Yeah. More of the same would help things get better. :devil:

 

Visit Ohio. And Cincinnati's county...Hamilton. We have the highest property taxes in the state, closely matched by Cuyahoga (Cleveland) and Franklin (Columbus).

 

We have tax levies for everything. Invariably voted in by the large number of non-taxpaying folks on some sort of public assistance.

 

Two years ago, a minimum wage increase - with an annual cost-of-living raise, was on the ballot and was voted in by Ohio citizens.

 

The grocery store I usually shop at responded by firing workers, and installed four new self-serve registers - with a grocery belt.

 

A small restaurant chain I patronize has cut hours, reduced staff, cut portion size, and raised prices. Their wait staff now has to watch the register, so they are angry. You used to be able to walk the check up, now you wait for someone to pick up the check and the money and return the change.
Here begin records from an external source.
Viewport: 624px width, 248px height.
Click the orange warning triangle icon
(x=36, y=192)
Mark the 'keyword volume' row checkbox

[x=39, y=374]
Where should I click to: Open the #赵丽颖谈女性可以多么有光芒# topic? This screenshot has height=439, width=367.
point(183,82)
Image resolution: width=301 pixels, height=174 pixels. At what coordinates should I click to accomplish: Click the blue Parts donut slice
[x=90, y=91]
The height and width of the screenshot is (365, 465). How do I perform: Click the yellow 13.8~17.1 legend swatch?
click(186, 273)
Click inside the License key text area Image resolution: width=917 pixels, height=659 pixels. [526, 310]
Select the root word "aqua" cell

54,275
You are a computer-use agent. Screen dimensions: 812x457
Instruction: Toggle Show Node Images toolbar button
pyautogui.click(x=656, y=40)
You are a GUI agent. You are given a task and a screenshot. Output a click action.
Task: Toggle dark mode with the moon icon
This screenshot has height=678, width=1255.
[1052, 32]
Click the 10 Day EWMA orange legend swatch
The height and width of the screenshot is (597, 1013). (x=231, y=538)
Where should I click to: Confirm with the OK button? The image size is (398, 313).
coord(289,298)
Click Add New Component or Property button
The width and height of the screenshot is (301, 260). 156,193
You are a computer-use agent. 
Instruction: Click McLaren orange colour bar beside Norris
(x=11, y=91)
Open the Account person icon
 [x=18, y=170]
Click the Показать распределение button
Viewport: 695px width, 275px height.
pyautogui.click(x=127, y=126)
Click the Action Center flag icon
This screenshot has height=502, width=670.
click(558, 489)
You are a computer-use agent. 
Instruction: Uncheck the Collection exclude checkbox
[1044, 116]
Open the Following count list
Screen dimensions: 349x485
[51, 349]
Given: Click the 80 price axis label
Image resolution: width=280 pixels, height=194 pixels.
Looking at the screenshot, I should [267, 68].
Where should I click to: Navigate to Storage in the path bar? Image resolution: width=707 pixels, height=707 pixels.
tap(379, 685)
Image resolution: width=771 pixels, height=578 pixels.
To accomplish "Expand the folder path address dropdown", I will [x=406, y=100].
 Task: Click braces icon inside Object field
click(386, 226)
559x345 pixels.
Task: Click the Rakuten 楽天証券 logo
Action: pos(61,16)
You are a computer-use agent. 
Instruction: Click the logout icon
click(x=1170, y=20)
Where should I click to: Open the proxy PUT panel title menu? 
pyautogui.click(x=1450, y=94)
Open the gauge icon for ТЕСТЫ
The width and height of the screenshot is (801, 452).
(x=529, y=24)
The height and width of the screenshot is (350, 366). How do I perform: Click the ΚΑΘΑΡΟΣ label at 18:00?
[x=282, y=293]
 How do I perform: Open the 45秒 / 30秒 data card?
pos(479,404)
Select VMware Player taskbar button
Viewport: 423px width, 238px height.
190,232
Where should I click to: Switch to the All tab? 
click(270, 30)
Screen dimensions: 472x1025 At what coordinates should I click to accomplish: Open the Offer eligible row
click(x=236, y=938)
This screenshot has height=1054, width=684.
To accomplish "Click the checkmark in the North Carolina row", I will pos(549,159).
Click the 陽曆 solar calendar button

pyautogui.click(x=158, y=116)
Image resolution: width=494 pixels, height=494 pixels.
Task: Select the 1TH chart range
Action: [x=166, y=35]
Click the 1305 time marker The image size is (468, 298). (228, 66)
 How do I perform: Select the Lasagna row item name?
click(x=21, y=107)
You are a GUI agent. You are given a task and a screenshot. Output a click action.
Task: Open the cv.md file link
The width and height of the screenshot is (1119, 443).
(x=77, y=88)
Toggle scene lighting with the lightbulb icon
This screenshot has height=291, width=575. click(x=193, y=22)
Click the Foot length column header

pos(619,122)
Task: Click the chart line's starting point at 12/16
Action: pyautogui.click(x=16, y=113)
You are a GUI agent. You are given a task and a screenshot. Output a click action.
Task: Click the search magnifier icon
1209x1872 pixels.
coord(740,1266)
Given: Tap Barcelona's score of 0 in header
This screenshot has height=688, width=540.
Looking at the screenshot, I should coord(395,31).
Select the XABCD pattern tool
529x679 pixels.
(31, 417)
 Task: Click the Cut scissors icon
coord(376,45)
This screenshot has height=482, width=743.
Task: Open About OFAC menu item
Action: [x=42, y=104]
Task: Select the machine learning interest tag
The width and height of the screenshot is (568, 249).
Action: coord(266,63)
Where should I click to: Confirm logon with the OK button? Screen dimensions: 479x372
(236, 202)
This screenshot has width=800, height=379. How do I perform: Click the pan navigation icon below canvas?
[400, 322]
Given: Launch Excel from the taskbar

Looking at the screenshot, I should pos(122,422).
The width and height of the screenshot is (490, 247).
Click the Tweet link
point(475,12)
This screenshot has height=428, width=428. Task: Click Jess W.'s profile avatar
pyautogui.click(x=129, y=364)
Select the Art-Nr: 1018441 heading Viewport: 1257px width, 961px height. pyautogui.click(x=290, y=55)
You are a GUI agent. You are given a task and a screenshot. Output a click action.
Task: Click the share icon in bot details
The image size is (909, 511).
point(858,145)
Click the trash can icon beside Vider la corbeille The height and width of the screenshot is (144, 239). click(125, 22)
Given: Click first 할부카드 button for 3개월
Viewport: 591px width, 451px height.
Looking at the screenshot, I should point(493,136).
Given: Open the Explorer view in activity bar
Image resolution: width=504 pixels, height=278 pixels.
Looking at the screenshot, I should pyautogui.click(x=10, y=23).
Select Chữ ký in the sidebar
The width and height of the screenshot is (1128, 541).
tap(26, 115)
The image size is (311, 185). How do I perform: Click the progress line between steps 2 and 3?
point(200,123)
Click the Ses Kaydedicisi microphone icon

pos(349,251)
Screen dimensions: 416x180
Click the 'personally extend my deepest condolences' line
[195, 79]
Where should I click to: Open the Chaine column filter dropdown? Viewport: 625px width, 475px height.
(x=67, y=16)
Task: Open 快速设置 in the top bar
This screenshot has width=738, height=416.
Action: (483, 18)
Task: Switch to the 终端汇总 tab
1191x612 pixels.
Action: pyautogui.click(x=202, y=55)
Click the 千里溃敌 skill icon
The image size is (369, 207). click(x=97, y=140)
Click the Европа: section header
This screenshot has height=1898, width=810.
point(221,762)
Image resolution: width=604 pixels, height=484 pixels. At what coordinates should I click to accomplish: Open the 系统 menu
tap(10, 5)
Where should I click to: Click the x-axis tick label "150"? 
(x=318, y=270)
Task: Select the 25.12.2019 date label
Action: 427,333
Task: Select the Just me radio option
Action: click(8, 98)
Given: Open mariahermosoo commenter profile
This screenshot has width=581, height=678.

I've no doubt that their tip take has fallen.

 

In my view, their volume is way down. It's masked by the general economic downturn, but with mandated ever-increasing labor cost, they are doomed. Their workers will lose their employment.

 

Our Democratic Governor, Ted Strickland, sweated bullets last year. There was a ballot initiative out there (which would have garnered enough signatures). It wanted 6 days of paid, no-question-asked sick leave for all OH citizens. In 15 minute increments, immediate upon notice. It would have been approved by the voters.

 

Hot project at work? "Oh I have a headache. Gotta go.". Rough meeting coming up in a half hour? "My tummy hurts! See ya." A bit warm in the production floor, manufacturing a valuable sales order? "I feel faint. I'm leaving."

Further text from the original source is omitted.